So, now it uses a dynamically sized buffer to hold messages. Messages can grow as large as your system will allow, so if a job generates lots and lots of files, it won't break the messenger until it takes down the whole computer. Obviously, you should keep an eye on this, as it can start to degrade network performance and consume a fair bit of RAM if you let the list of files get too big. Remember, you can always avoid the problem (even on the earlier versions) by disabling the image filename detection system for the job (in the Advanced Info tab of the Submit Job window).

There have been a lot of other optimizations and improvements as part of the implementation of the dynamic redundant masters. I'll be posting a full list once I get everything synchronized and tested on all platforms.

Tue, 30/Jun/2009 1:15 PM

Alex
20 Posts Great to know. Been holding off building a new drive image in lieu of the new version.

Kudos again on the great work.

Tue, 30/Jun/2009 10:36 PM

Robin
1138 Posts To keep you updated:

With all the extra challenges of the Master being able to shift between being a Master and being a client, it has helped shed some light on issues that clients were having in general when things went wrong.
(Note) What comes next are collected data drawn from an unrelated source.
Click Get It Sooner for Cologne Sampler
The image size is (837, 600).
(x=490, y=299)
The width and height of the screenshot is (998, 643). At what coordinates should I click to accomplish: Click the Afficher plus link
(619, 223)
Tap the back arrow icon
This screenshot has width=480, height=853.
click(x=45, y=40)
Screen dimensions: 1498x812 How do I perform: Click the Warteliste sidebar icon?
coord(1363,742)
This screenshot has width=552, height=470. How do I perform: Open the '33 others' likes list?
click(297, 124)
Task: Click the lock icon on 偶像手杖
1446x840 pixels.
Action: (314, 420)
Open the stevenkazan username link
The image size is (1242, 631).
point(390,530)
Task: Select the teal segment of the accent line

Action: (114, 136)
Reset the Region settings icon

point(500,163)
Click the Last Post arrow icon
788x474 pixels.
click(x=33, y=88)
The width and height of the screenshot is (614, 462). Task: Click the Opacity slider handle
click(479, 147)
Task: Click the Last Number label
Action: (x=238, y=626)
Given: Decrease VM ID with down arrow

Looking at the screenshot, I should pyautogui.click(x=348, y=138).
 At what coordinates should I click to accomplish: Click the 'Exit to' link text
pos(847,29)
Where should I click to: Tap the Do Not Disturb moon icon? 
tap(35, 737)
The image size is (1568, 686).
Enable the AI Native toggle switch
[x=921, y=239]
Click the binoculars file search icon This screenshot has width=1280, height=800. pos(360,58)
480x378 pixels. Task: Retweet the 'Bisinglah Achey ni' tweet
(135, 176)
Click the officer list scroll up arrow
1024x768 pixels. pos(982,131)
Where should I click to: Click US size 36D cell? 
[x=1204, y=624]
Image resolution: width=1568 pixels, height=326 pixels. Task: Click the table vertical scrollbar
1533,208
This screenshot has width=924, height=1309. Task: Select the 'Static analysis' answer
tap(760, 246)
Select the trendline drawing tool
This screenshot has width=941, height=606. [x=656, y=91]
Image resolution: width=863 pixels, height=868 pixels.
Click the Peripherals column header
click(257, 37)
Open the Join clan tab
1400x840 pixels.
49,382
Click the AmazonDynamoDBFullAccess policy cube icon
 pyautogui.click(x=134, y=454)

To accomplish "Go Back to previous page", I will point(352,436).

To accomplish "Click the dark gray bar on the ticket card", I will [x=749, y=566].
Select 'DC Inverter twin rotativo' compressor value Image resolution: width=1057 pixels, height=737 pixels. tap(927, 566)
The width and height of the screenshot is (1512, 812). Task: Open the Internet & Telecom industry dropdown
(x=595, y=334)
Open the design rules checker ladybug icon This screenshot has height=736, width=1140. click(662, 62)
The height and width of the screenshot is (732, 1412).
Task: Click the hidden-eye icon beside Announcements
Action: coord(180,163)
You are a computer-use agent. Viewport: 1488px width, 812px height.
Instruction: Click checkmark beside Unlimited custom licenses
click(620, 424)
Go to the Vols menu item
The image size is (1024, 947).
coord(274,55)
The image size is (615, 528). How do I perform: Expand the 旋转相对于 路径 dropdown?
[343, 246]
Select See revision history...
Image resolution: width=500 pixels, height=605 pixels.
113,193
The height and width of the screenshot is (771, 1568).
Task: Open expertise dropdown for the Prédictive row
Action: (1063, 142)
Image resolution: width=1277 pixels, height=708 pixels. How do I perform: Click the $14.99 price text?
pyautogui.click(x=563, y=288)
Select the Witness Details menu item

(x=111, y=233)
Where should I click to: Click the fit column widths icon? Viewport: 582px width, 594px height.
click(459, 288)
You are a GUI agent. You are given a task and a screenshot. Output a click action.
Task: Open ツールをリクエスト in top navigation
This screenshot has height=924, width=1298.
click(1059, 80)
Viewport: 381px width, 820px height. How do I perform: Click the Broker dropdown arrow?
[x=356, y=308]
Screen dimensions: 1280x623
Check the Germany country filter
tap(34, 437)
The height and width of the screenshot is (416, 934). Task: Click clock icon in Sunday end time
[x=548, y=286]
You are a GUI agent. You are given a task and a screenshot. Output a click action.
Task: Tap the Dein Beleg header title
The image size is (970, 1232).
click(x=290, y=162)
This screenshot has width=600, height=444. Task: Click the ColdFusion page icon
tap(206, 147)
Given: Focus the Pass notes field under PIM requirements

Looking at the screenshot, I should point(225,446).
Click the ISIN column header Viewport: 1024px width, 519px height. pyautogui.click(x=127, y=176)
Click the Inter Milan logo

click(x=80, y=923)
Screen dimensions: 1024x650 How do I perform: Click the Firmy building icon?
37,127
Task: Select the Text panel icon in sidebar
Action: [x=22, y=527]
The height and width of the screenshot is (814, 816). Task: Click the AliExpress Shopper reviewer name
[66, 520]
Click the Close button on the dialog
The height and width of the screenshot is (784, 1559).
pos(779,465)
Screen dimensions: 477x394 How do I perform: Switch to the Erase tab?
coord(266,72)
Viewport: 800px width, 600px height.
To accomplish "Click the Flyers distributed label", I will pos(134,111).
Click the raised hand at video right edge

Some of the weirder issues that may have occurred from time to time, include the process disconnecting then never being able to reconnect again until you shut it down and restart it.

I'm looking into this issue right now. Unfortunately, it's something buried deep, because it doesn't happen consistently, and when it does, there seems to be nothing different about the operation of the process except that the listening messenger simply never actually gets any connections, even though the OS reports that the socket is open and listening. For some reasons, any connecting clients are always denied, until the process restarts.

Once this issue is worked out, the last major hurdle is what to do about having multiple masters on a network at the same time. The system will currently detect this situation and resolve it on its own, but there are some options about what should happen.

Let me describe a scenario for you to see. Imagine I have a farm at the office, and I just got a new laptop. Say I install Smedge at home, so it had never seen the office network data. I happen to leave it running on my laptop, and I go to work.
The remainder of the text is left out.